* _EXERCISE_:
Answer these questions from the Longboat Key fishing thread below.
(a) Where did Spurhunter1 work?
(b) What lure does Spurhunter1 suggest throwing at North Lido beach?
(c) From which side can Longboat Pass be fished, according to spotsndots?

* _EXCERPT TO READ_:
-- BEGIN --

# longboat key Fla.



## ambush80 (Oct 8, 2009)

Where should I fish without a boat in Longboat Key and what should I try to catch?


----------



## PaulD (Oct 8, 2009)

You want to do onshore or offshore? Care to dive? Shot me a PM.


----------



## Spurhunter1 (Oct 8, 2009)

If your not in a boat, your pretty screwed. I grew up there, even worked on St Armand's Circle at Cha-Cha's. 

New Pass has some great fishing when the tide is right, or if you want to wade, try the flats around Mote Marine Laboratory. 

Another good place from the bank is the last little bridge before hitting the circle coming over from Sarasota. The current RIPS through there....you would be absolutely AMAZED what you can see cruising through there when its right!!!  From barracuda, bonita, sharks, tarpon and anything in-between. The problem is parking If I remember right...check it out and see if you can. 

Also North Lido beach...caught lots of reds and snook right off the beach on an out-going tide. Throw 1oz white buck-tail jigs, bouncing them off the bottom as you retrieve. Also tip with live shrimp for added effectiveness. Good luck!!


----------



## ambush80 (Oct 8, 2009)

Spurhunter1 said:


> If your not in a boat, your pretty screwed. I grew up there, even worked on St Armand's Circle at Cha-Cha's.
> 
> New Pass has some great fishing when the tide is right, or if you want to wade, try the flats around Mote Marine Laboratory.
> 
> ...



Thanks for the advice!!!  I'll give it a try.


----------



## spotsndots (Oct 8, 2009)

Take a bait bucket and pick up some live shrimp from a bait shop.   You can fish longboat pass from the Holmes Beach side.  Try a typical fishfinder rig with at least a 1 oz weight and maybe more depending on the current.  If your fishing late next week there should be a pretty good tide movement with the new moon.  You can also try  the rock jetties and see if the mangrove snapper are still around.  I use a #1 octopus hook with 1/8 to 1/4 oz of split shot weights.  Mangroves can be bait thiefs if you get to much weight.  Snook are probably starting to move toward the river mouths about this time of year so you won't likely have any success unless you can get access to some of the canals.  If you can find a lighted dock at night in one of the canals it should be money!  Just freeline a shrimp or live bait on the #1 octopus hook on a 20# test flourocarbon leader.  Good luck!


----------



## ambush80 (Oct 9, 2009)

spotsndots said:


> Take a bait bucket and pick up some live shrimp from a bait shop.   You can fish longboat pass from the Holmes Beach side.  Try a typical fishfinder rig with at least a 1 oz weight and maybe more depending on the current.  If your fishing late next week there should be a pretty good tide movement with the new moon.  You can also try  the rock jetties and see if the mangrove snapper are still around.  I use a #1 octopus hook with 1/8 to 1/4 oz of split shot weights.  Mangroves can be bait thiefs if you get to much weight.  Snook are probably starting to move toward the river mouths about this time of year so you won't likely have any success unless you can get access to some of the canals.  If you can find a lighted dock at night in one of the canals it should be money!  Just freeline a shrimp or live bait on the #1 octopus hook on a 20# test flourocarbon leader.  Good luck!

-- END --

* _SOURCE MATERIAL_:
-- BEGIN --

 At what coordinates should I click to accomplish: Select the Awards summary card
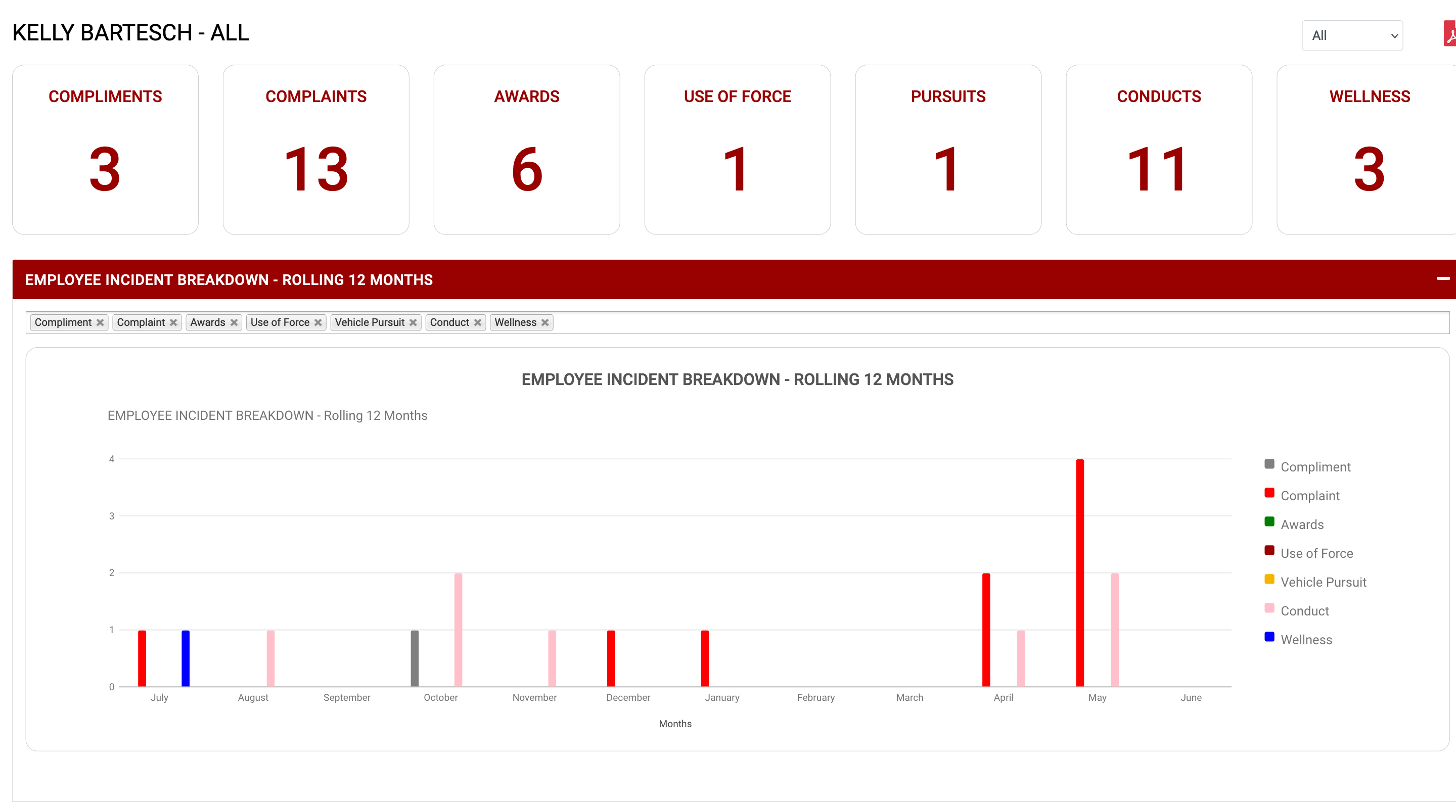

-- END --

* _SOLUTION TO THE PROBLEM_:
(a) At Cha-Cha's on St Armand's Circle.
(b) 1oz white buck-tail jigs, bounced off the bottom on the retrieve.
(c) The Holmes Beach side.